===== Texte fourni =====
La fabrication de l'ennemi, ou comment tuer avec sa conscience pour soi / Conesa Pierre. – Paris : éditions Robert Laffont, 2011. – 364 p. – Coll. Le monde comme il va. – ISBN 9-782221-126783
Lecture « civique » et cadeau de Noël, j'ai pris le temps de lire ce livre immédiatement. Le nom de l'auteur ne me disait rien, mais je trouvais le titre très prometteur, y voyant posée d'emblée l'idée qu'il n'y a pas d'ennemi « naturel » et que le recours aux armes n'est rendu acceptable pour une population (ou une fraction d'une population) que par une sorte de préparation psychologique. Le propos me semblait aussi suffisamment développé. J'avoue qu'il m'est arrivé plusieurs fois, récemment, de dédaigner des livres sur des thèmes qui m'intéressaient vivement parce que ces livres étaient imprimés en gros caractères et/ou ne comptaient qu'un petit nombre de pages. Après lecture, je considère ce livre comme intellectuellement stimulant, j'adhère à certaines affirmations ou critiques de l'auteur, mais en cours de lecture, j'ai quand même été parfois déçu ou agacé.
J'ai été agacé par des négligences dont la première est celle-ci : après avoir affirmé « La violence subie renforce la cohésion du groupe », l'auteur en donne comme premier exemple « Les bombardements massifs sur les villes allemandes … semblent surtout avoir eu pour conséquence de souder autour du régime nazi la population. » Il ajoute ensuite « On retrouve la même réaction chez les Pakistanais actuels. Selon un sondage récent 65% de la population souhaite le retrait des troupes américaines et 25% seulement pensent que leur pays pâtirait d'un retour des talibans. » J'ai d'abord cru que l'auteur avait écrit par mégarde Pakistanais au lieu d'Afghans, car je ne voyais pas comment les expressions « retrait des troupes américaines » et « retour des talibans » auraient pu s'appliquer au Pakistan (alors qu'elle s'appliqueraient très bien à l'Aghanistan). En recherchant sur Internet, j'ai trouvé qu'il s'agissait bien d'un sondage effectué auprès de Pakistanais. Mais sur le site que j'ai consulté la formulation du résultat était différente : « 84% des Pakistanais voient la présence américaine en Asie comme une menace pour le Pakistan, par rapport à environ 62% pour Al-Qaida et environ 50% pour les talibans. » Formulée ainsi, la réaction des Pakistanais est difficilement comparable avec celle de la population allemande soumise aux bombardements alliés.
===== Jeu de données =====
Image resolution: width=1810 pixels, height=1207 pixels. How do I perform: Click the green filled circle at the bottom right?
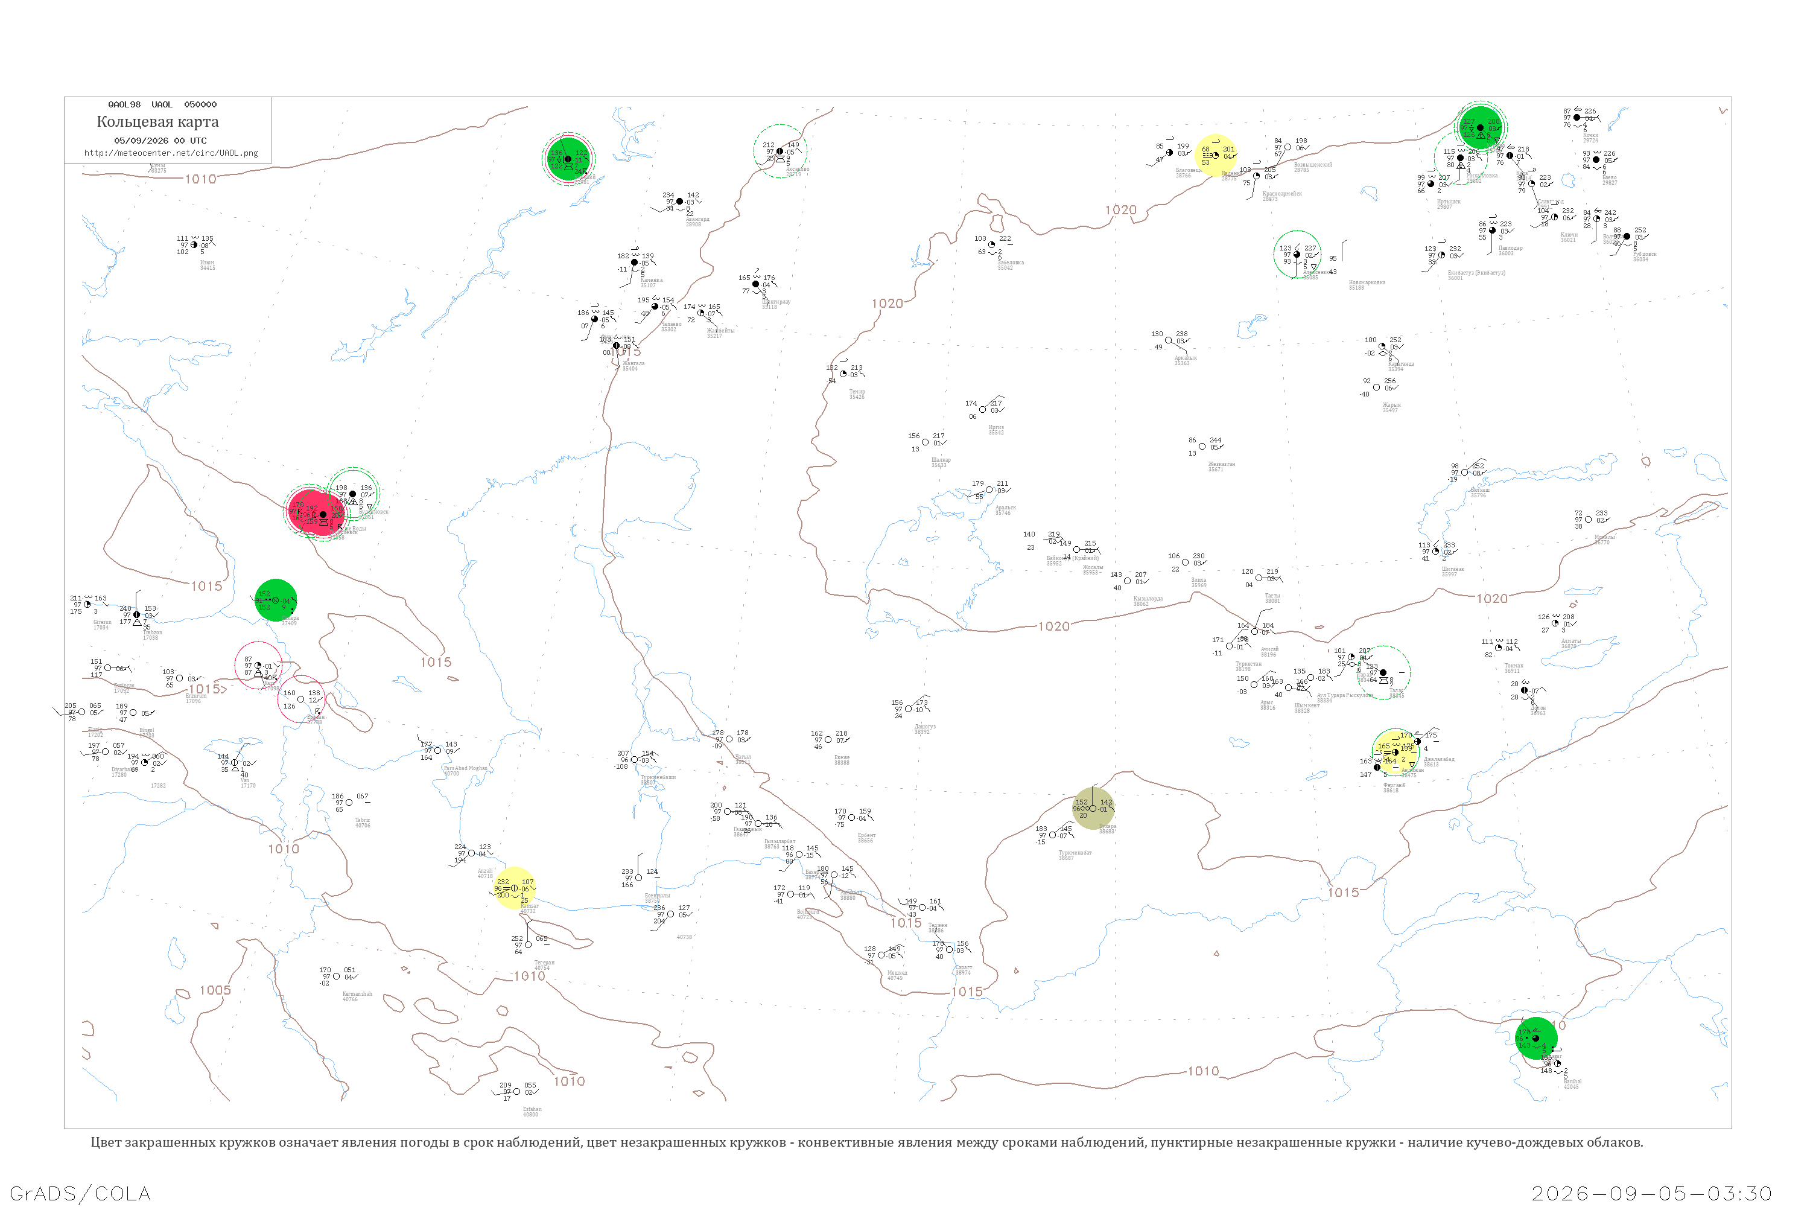click(x=1536, y=1038)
=====
**Exercice proposé**
Répondez à ces questions sur la critique du livre, chacune sur sa propre ligne numérotée.
1. Quel éditeur a publié le livre, et en quelle année ?
2. Le critique a d'abord cru que l'auteur avait écrit « Pakistanais » par erreur : quel peuple pensait-il que l'auteur voulait nommer ?
3. D'après le site consulté par le critique, quel pourcentage des Pakistanais voit la présence américaine en Asie comme une menace pour le Pakistan ?

**Résultat de l'exercice**
1. Les éditions Robert Laffont, en 2011.
2. Les Afghans.
3. 84 %.